Effects of Training Data Quantity and Quality

This work was performed as part of the 2019 Fall semester, Applied Natural Language Processing module (955G5) at the University of Sussex. The assignment was programmed in python, the Jupyter Notebook can be downloaded from here: Jupyter Notebook


In this work, the task was given to investigate using Naive Bayes model for sentiment analysis, and investigate how the quantity and quality of training data affected the model's performance. The testing and training datasets are of different categories of product reviews, based on the NLTK library in python.

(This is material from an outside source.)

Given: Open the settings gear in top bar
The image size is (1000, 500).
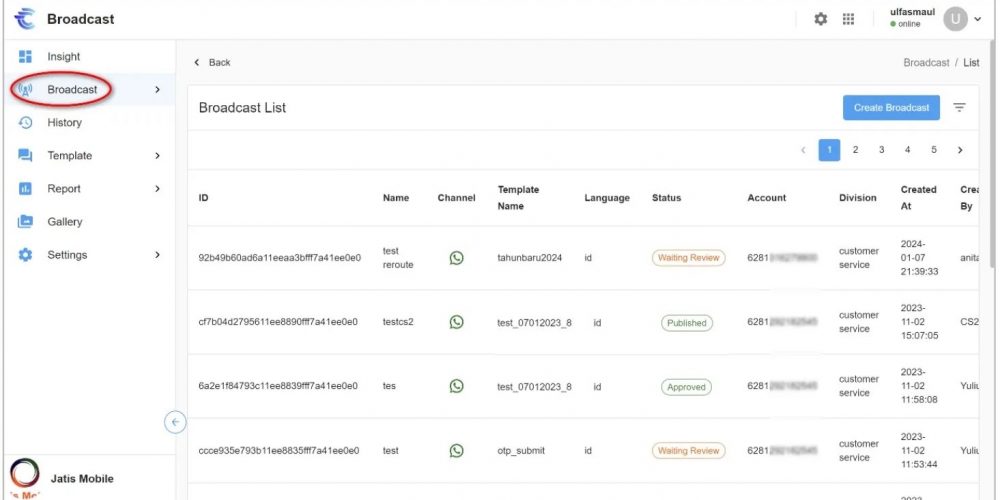Looking at the screenshot, I should tap(821, 19).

To test the effect of training data quantity, I take repeated measurements of a model's classification performance when varying the amount of training data. I then visualize the effects by using violin plots, which I believe is superior to the standard box-plots due to the visible distribution. This next figure nicely shows the relationship between increased training data and performance, as well as the diminishing return with larger datasets.

quantity

Effects of increased training data amount with classification performance, for different datasets.

Next I tested how training the classifier on different domain affected the classification performance. It's intuitive to expect that training with related datasets would produce better performance; e.g. training on reviews of kitchen products would transfer better to electronics than books, because they have more in common (kitchen applicances, etc). This is again visualized using violin plots, organized into pairwise plots.

pair plot

Domain transfer performance pairwise plot.

Finally, I tested how combining the different training data domains affected performance. The amount of training data is made equal for all combinations, only adjusting the ratios between each domain. Generally, performance is best when trained using the same domain, but in some cases a combined dataset performs better than using the same domain.

quality

Domain transfer performance when combining different domains. Domain names are abbreviated: K=Kitchen, D=DVD, B=Book, E=Electronics. SELF stands for the control group, training in the same domain as the test data.

Here's the code I used for drawing these violin plots:

"""
fig, ax = violin_multiplot (int[c][y][x], int, int, int[y][x])

Plots multiple violin plots.
Data array for this function is in the format: [PLOT_NUMBER][Y-AXIS][X-AXIS]
PLOT_NUMBER is which plot to draw in; raveled like: [[1,2],[3,4]] -> [1,2,3,4]
Y-AXIS is the sample size; all the provided datapoints are used to draw one "violin"
X-AXIS is the "cohort"; len(X-AXIS) > 1 would draw multiple "violins" on a single plot
Made this way, due to how plt.violinplot() works...

-  input : int[][][] : 3D array of data for the violin plot
-  input : int : Number of rows in plot | works with value > 1
-  input : int : Number of columns in plot | works with value > 1
-  input : int[][] : Data color for each plot, can only select the entire plot
- output : matplolib figure
- output : matplotlib axes
"""
import matplotlib.pyplot as plt

def violin_multiplot (data, nrows=2, ncols=2, cmap=None):
    fig_height = 4 * nrows
    fig_width = 16
    
    fig, ax = plt.subplots(nrows=nrows, ncols=ncols, figsize=(fig_width,fig_height))
    plt.rcParams.update({'font.size': 10})
    
    # Color map code: 0, 1, 2, 3
    color_list = ['tab:red', 'tab:green', 'tab:blue', 'tab:orange']
    if (cmap == None): cmap = np.zeros((nrows,ncols))
    
    count = 0
    for i in range(nrows):
        for j in range(ncols):
            # Plots a violin plot for each category
            parts = ax[i,j].violinplot (data[count], showmeans=True, showextrema=True)
            count += 1

            # Sets different color for each plot
            for pc in parts['bodies']:
                pc.set_facecolor(color_list[cmap[i][j]])
                pc.set_edgecolor(color_list[cmap[i][j]])
                
            ax[i,j].grid()
            ax[i,j].set_ylim(0.5,0.9)
            
    return fig, ax